Ejercicio |
Cita, por favor, el pasaje del texto sobre la Nao de China que va desde "Para Juan Angulo" hasta "Atoyac, ofreciendo ese néctar delicioso.", ambos incluidos.

Texto de origen |
....

Nuestra cuarta raíz II y última parte



Para Juan Angulo y Maribel Gutiérrez,
 por estos 25 años de perseverancia.
Víctor Cardona Galindo
“¿Qué era la nao de China? –Fernando Benítez se contesta- Algo que se escapa a la historia, una nave de Turner esfumada en el resplandor del crepúsculo, un tesoro de Aladino que cabalgaba sobre la espalda del Océano, un purgatorio marinero, un barco fantasma, la nave de los locos, la ambición de los reyes, el botín de los piratas, la falda de las mujeres, los manteles de damasco, el pañuelo de los adioses, el sufrimiento humano, la lotería de los pobres, la riqueza de las naciones, el ave del paraíso, esa magia que duró 250 años y sólo se extinguió cuando el viento de la Independencia la echó a pique y permanece intacta en el fondo del mar”.
A pesar de ser un hombre de la tercera edad 
el tubero recorre, de vez en cuando, las calles
 de Atoyac, ofreciendo ese néctar delicioso. 
Foto: Francisco Magaña de Jesús

En 1815, cuando aún no terminaba la Guerra de Independencia, zarpó para siempre de Acapulco el último galeón español. Esas embarcaciones que traían un cargamento de dos mil doscientas a dos mil quinientas toneladas de mercancía, generalmente especias, aromas del Oriente, drogas, porcelanas, cofres de Japón y de China, sedas, telas de algodón, muselinas y otros tejidos de la India, delicadas obras de plata y oro de China.
Dice Marcelo Adano en su Mirada al Pacífico “Los pasajeros se embarcaban en los muelles de Cavite, frente a Manila. Ante el inicio de un viaje incierto, encomendándose a Nuestra Señora de la Paz y Buen Viaje, sellaban sus oraciones con la frase: ‘a Acapulco o al purgatorio…’”
La Nao de China cruzaba la inmensidad del océano Pacífico, hasta llegar a la bahía de Acapulco. Se regresaba en el mes de febrero o marzo. Y se llevaba de nuestro país barras de plata y moneda acuñada como pago de su cargamento. También llevaba algunas cantidades de grana, vino, cacao, aceite, tejidos españoles de lino y de lana. Asimismo, muchísimos pasajeros se embarcaban para ir a Manila principalmente religiosos.
Como dije por influencia de la Nao en toda la región costera del Pacífico se diseminó el cultivo de palmeras para la producción de un aguardiente conocido como vino de cocos. La tradición de producción de esta bebida provino de Filipinas donde era conocida como tuba. Aquí también la conocemos con el mismo nombre, es fácil encontrarla en el crucero de Santa Rosa municipio de San Jerónimo de Juárez y de vez en cuando un tubero toca nuestra puerta ofreciendo ese néctar delicioso.

....

Registros |
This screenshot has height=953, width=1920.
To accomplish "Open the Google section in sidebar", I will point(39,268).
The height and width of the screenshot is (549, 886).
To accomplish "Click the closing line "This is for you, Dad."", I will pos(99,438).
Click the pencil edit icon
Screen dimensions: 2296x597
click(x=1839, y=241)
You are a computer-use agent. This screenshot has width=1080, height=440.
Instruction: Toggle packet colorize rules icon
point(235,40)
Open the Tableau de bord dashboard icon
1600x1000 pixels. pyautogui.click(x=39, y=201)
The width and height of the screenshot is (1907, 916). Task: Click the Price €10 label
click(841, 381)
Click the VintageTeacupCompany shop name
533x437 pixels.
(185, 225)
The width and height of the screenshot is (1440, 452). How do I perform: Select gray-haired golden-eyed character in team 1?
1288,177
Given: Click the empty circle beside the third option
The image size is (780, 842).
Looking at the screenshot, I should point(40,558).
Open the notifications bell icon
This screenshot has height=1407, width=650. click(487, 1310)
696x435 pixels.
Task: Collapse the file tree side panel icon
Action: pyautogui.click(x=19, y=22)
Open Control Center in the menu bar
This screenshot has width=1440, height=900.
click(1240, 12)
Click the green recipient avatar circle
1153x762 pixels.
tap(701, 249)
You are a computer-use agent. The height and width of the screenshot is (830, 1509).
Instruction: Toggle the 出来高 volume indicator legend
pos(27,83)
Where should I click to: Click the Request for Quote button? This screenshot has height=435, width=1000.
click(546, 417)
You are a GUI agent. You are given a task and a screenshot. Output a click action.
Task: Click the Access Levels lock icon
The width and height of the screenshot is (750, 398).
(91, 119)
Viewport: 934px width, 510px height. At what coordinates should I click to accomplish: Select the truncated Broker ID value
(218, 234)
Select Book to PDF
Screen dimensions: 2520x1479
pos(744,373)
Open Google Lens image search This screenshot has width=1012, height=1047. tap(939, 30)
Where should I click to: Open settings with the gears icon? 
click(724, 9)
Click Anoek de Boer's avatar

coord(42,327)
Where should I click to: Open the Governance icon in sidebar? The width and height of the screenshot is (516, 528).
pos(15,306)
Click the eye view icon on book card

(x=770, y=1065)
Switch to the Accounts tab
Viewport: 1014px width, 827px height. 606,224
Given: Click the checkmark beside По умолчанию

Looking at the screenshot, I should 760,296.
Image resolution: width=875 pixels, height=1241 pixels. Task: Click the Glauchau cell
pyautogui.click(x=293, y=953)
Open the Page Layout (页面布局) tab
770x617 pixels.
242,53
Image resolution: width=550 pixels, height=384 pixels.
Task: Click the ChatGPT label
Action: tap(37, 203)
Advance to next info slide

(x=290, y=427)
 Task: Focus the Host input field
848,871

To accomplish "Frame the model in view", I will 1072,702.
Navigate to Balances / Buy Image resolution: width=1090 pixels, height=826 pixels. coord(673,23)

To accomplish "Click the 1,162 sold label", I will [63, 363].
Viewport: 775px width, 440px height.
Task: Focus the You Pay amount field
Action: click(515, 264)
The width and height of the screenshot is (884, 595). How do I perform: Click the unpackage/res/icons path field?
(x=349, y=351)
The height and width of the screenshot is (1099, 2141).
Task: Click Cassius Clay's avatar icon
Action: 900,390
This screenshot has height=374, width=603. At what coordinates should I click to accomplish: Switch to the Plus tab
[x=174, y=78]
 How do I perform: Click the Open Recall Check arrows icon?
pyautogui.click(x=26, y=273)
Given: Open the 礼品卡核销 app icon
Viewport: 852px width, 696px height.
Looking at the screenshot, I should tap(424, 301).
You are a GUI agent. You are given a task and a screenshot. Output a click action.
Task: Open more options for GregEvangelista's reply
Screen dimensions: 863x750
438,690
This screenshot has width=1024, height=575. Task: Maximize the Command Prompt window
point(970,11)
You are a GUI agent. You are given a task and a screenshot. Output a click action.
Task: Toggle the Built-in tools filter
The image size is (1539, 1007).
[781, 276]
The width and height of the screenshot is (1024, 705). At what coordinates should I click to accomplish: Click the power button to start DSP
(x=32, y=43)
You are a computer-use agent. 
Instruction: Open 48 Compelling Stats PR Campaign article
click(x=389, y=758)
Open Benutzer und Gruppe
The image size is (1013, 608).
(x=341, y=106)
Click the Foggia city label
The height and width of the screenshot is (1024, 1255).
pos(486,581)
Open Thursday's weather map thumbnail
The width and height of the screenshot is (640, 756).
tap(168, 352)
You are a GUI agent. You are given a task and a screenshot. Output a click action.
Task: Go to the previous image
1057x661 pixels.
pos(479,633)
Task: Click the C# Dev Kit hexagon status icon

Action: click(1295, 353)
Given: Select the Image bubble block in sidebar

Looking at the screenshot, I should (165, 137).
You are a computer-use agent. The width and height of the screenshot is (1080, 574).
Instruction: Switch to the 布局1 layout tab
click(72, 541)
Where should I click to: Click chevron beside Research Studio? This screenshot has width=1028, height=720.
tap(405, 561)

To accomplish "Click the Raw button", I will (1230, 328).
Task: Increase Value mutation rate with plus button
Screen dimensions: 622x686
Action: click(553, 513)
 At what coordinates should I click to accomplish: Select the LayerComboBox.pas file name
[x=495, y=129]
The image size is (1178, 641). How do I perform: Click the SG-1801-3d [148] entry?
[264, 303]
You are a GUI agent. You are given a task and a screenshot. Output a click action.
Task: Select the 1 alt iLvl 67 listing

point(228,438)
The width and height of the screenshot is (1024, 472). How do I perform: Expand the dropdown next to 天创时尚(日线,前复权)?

....

Respuesta completa |
Para Juan Angulo y Maribel Gutiérrez,
 por estos 25 años de perseverancia.
Víctor Cardona Galindo
“¿Qué era la nao de China? –Fernando Benítez se contesta- Algo que se escapa a la historia, una nave de Turner esfumada en el resplandor del crepúsculo, un tesoro de Aladino que cabalgaba sobre la espalda del Océano, un purgatorio marinero, un barco fantasma, la nave de los locos, la ambición de los reyes, el botín de los piratas, la falda de las mujeres, los manteles de damasco, el pañuelo de los adioses, el sufrimiento humano, la lotería de los pobres, la riqueza de las naciones, el ave del paraíso, esa magia que duró 250 años y sólo se extinguió cuando el viento de la Independencia la echó a pique y permanece intacta en el fondo del mar”.
A pesar de ser un hombre de la tercera edad 
el tubero recorre, de vez en cuando, las calles
 de Atoyac, ofreciendo ese néctar delicioso.